Vladimir Putin precisa de nova escalada, de nova vitória, e a região do Báltico, em especial a Polónia, é o alvo mais próximo, afirmou o ministro da Defesa da Lituânia, Robertas Kaunas.
O ministro da Defesa da Lituânia sublinha que "a guerra na Ucrânia não está a decorrer de acordo com os planos da Rússia".
"Não conseguem vencer esta guerra e, hoje, na própria Rússia, há mortes, os êxitos são raros, há falta de combustível", prossegue Robertas Kaunas.
"A opinião pública russa já coloca perguntas ao regime do Kremlin, por que razão é assim e onde está a vitória aqui prometida", afirmou, na segunda-feira, o governante na rádio pública lituana LTR.
Para Kaunas, "Putin precisa de uma nova escalada, de uma nova vitória, e a região do Báltico e a Polónia são, neste caso, o alvo mais próximo".
A declaração está relacionada com notícias divulgadas pelos meios de comunicação locais, baseadas em dados dos serviços de informações, segundo as quais a Rússia estará a preparar ataques híbridos e ações provocatórias na Polónia, mas também nos países bálticos.
O objetivo destes passos seria testar a reação da NATO e dos próprios governos destes países.
Sobre possíveis provocações russas falou também o presidente lituano, Gitanas Nausėda, alertando que a própria Lituânia pode igualmente ser abrangida.

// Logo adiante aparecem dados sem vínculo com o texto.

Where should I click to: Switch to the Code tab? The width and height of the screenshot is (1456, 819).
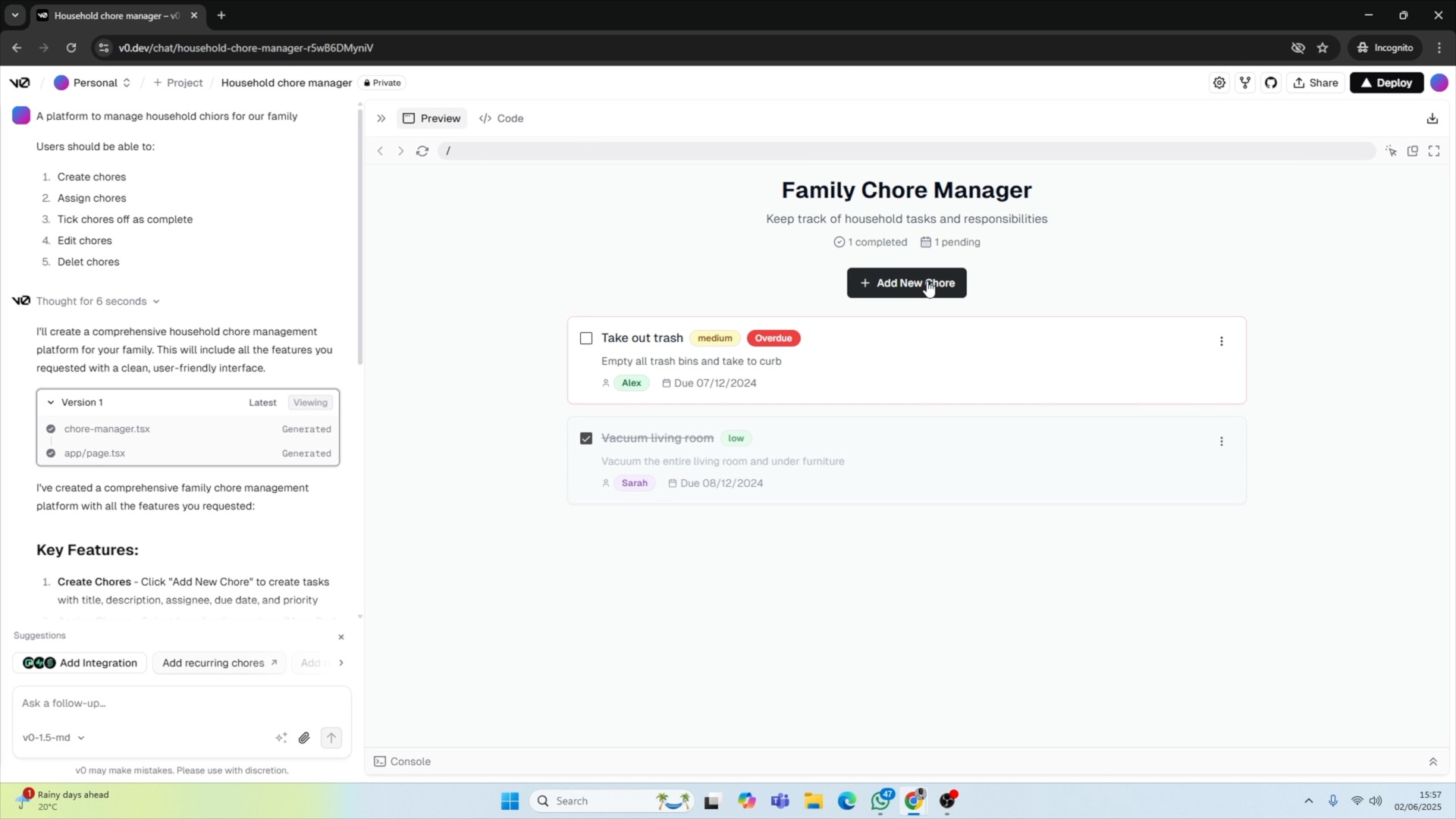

Nausėda confirmou que estas informações se baseiam em dados dos serviços de informações. Trata-se de possíveis ataques russos contra infraestruturas críticas na região, que podem ser levados a cabo tanto com meios convencionais como com outros, incluindo híbridos.
Tom agressivo da Rússia
"Estamos a avaliar a situação, vemos o tom agressivo da Rússia, acusações irresponsáveis contra os países bálticos e um comportamento tão provocatório. A Lituânia não provoca a Rússia com as suas ações. Somos um país soberano, fazemos parte da NATO e da União Europeia e optamos por reforçar a nossa defesa, reforçar o nosso exército, aumentar a integração com os países da civilização ocidental, e isso não pode de forma alguma provocar a Rússia", afirmou o ministro da Defesa lituano.
Na opinião do ministro, a Lituânia está preparada para repelir ataques.
"Já fizemos parte dos trabalhos de casa e reforçámos a proteção das infraestruturas críticas da Lituânia. O Ministério do Interior dirigiu-se ao Ministério da Defesa com um pedido de reforço, o que significa tanto meios materiais como pessoal. Essa medida já foi aplicada e continuamos a analisar as informações dos serviços de informações que recebemos todos os dias, para evitar eventuais ataques híbridos", assegurou.
"Neste momento não definimos um prazo para o fim. Estamos a avaliar a situação, vemos o tom agressivo da Rússia, acusações irresponsáveis contra os países bálticos, comportamento provocatório", acrescentou.